Il disco protagonista del nostro articolo di oggi, come dice il titolo, è appunto il quinto album della carriera di Lenny. Nonostante il suo ben noto amore per il suono analogico, il polistrumentista statunitense aggiunge anche un pizzico di elettronica, grazie all’efficace utilizzo della drum-machine. Basta farsi deliziare da ottimi brani soul-R&B come “I Belong To You”(con l’originale trovata dell’utilizzo del pianoforte giocattolo), “Thinking Of You”(pezzo dedicato alla madre allora da poco defunta) e “If You Can’t Say No”, in cui l’impeccabile utilizzo della drum-machine lo avvicina al neo-soul alla D’Angelo ed Erykah Badu. Non mancano tracce super-funky come “Supersoulfighter”(con ai cori Angie Stone), “Take Time” e lo strumentale “Straight Cold Player”(con la partecipazione alla batteria di Cindy Blackman e una breve citazione di “Freedom Jazz Dance” di Eddie Harris). E c’è anche spazio per il funk-rock del singolo “Fly Away” e un’apprezzabile cover di “American Woman”, classico del 1970 dei The Guess Who. All’inizio della sua pubblicazione “5” non convinse la critica. Venne definito inferiore rispetto ai precedenti 4 album, ma in seguito al successo dei singoli portanti e alle crescenti vendite successive, il lavoro venne rivalutato.

 

 

Grande merito di Lenny Kravitz è stato quello di aver riportato in auge, verso la fine degli anni ‘80, il gusto per la musica suonata live, un suono che ripesca a piene mani dal soul, dal funk di artisti come Sly & The Family Stone, Curtis Mayfield, Betty Davis (a cui deve molto per l’unione di funk e rock), ma anche grandi nomi del rock come i Beatles, i Led Zeppelin e Jimi Hendrix.
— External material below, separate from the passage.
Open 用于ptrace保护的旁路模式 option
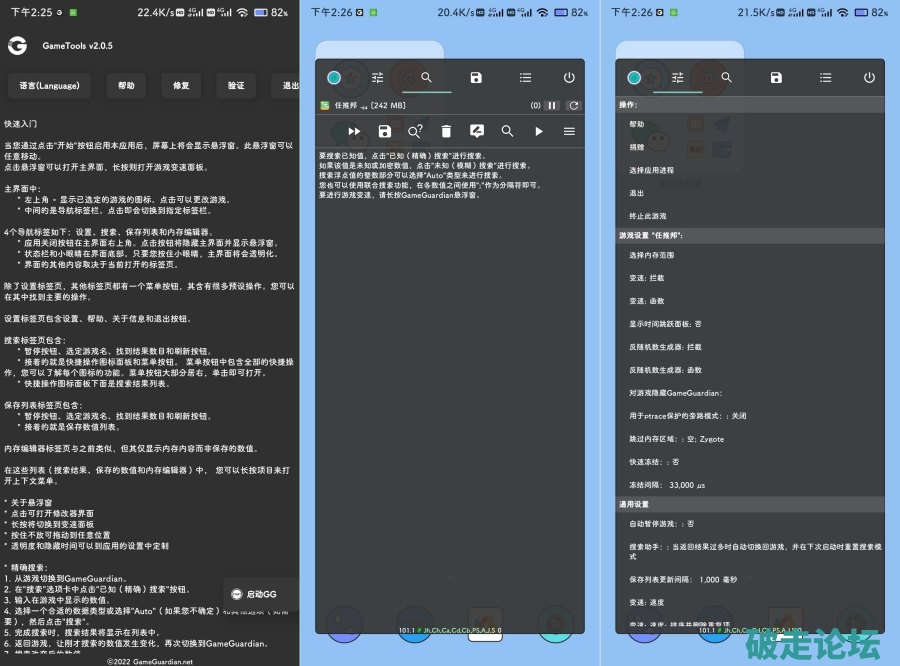This screenshot has width=900, height=666. tap(688, 416)
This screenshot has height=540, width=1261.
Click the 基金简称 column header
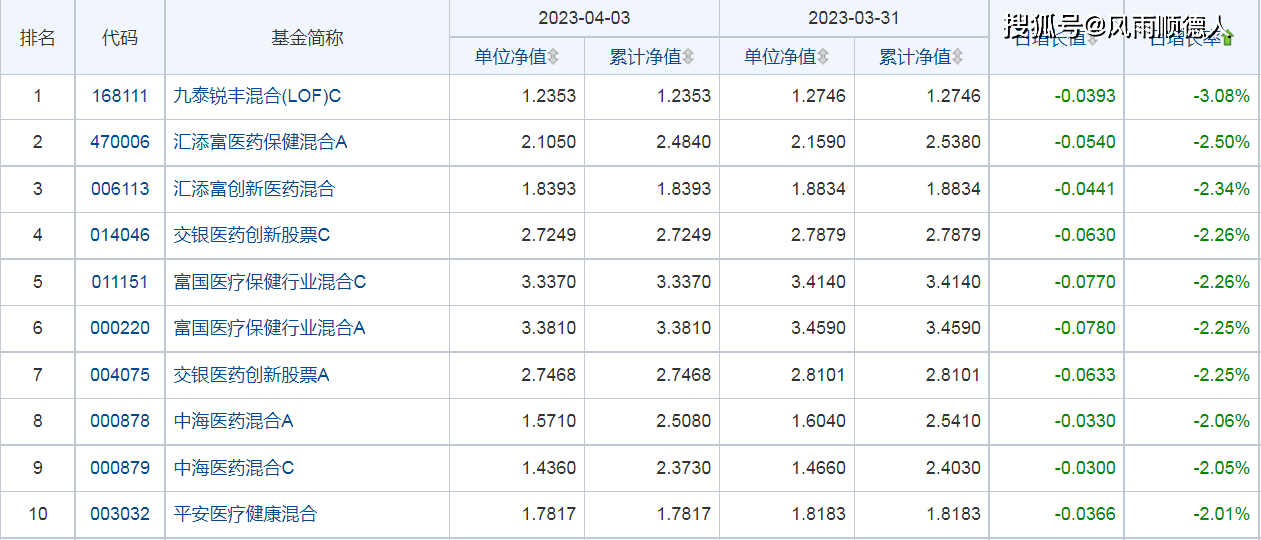point(307,38)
Pur essendo meno sperimentale e forse anche meno innovativo rispetto a Prince, Lenny è capace di produrre nella sua arte il riassunto di tutte le forme della black-music, attraverso uno stile multi-sfaccettato, carico di senso del groove, mainstream ma allo stesso tempo dignitoso e onesto. E l’ascolto di “5”, a 25 anni dalla sua uscita, riesce sempre a regalare più di 65 minuti di musica autentica e carica di vitalità. A volte non è necessario creare nuovi stili o sperimentare nuove soluzioni armoniche, ma si possono ripescare suoni debitori del passato personalizzandoli, per avvicinare così nuove generazioni al gusto per la musica suonata con veri strumenti. E Lenny Kravitz ce lo dimostra, come per dirci che, prendendo come  riferimento i mitici anni ‘70, non si sbaglia mai. Rock on Lenny!